На сцене – сцена (сценография Акинфа Белова). Фрагменты старых декораций и афиш составляют ее. Афиши не случайные. здешние, «ермоловские». На одной из них — крупно название спектакля «Бедность не порок», но внешнему виду театра это не относится. Отремонтированный и свежий (не только внешне, но и «внутренне») театр вступил в новый этап. Его можно назвать этапом возрождения. Это не чистый лист и не новая жизнь. Зрителей встречают портреты Мейерхольда, Хмелева, Кнебель, Андреева, в фойе – вместо портретов старые афиши. Прошлое (славное и не очень) отсюда не вымели и не поместили в темный чулан.

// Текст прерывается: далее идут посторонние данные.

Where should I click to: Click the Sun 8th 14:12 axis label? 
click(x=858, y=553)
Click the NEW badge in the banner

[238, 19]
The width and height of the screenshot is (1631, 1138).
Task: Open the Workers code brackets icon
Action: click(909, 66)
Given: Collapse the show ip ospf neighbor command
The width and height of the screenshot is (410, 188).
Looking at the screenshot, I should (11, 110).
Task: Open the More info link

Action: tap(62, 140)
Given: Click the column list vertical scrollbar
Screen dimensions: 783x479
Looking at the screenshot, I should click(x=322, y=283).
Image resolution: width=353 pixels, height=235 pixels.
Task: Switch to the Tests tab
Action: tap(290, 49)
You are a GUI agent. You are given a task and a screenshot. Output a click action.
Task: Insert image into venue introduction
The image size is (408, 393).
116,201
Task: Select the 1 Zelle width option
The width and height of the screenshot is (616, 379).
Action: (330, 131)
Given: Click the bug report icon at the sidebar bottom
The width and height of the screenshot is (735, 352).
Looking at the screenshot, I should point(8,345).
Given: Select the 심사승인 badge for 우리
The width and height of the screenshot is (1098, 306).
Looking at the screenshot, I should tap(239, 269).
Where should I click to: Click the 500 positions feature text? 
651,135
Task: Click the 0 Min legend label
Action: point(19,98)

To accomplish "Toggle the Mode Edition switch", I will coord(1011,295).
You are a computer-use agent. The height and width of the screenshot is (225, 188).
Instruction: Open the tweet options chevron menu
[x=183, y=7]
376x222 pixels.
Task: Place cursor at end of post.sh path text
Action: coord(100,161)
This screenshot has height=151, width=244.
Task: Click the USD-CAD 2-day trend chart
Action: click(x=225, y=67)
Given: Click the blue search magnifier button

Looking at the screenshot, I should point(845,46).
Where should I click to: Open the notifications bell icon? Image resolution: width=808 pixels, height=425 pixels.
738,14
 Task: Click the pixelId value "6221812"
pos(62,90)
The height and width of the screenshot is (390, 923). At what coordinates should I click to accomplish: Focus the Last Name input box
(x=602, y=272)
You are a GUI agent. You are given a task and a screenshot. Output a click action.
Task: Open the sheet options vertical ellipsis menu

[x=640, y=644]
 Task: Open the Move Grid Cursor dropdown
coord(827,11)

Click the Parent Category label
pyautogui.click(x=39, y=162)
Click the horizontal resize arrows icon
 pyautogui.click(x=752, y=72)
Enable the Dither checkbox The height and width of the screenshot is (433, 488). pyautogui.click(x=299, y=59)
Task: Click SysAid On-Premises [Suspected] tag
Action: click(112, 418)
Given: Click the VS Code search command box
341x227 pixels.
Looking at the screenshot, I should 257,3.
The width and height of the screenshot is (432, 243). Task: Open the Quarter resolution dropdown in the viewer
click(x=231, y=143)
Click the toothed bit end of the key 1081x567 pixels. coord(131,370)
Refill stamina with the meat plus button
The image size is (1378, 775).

В программе спектакля есть стихотворение Валентина Гафта, завершающееся строками о театре им. Ермоловой: «… Где не остыла кровь Хмелева, / Где дух великого Лобанова». И это эпиграф для обновленного театра.
Память хранят, не хоронят. Так и дОлжно людям театра, ведь от них, по совести, ничего кроме памяти не остается. Спектакли смертны, как люди. Нерукотворную магию театра не поймать (даже на пленку), не пригвоздить, не засушить. От писателя остаются книги, от художника – картины, от актера – ничто, — рассуждают герои спектакля. О себе. Театр определяют как бальмонтовское «Великое ничто» и пьют за «иллюзорную эфемерность».
«Дай Бог памяти!», — присказка спектакля. Не об актерском страхе позабыть текст здесь речь. В финале, на поклонах, актеры и публика будто меняются местами. Публика с влажными глазами аплодирует стоя, — это и есть тот земной поклон великому мастерству артистов. Не только в этом конкретном спектакле, не только им двоим, но в их лице актерскому поколению, у которого не будет дублеров. «Дай Бог памяти» зрителям запомнить их на сцене, не на портретах. «Дай Бог памяти» им рассказать со сцены все то, что уйдет вместе с ними безвозвратно. В этом — «Самая большая маленькая драма». Впрочем, размеры в названии можно поменять местами.
P.S. Несмотря на чеховский текст, в котором поминают «роль мертвеца», ничего предсмертного в спектакле нет. И занавес в нем ни для актеров, ни для персонажей не опускается. Наперекор автору, времени и врачам.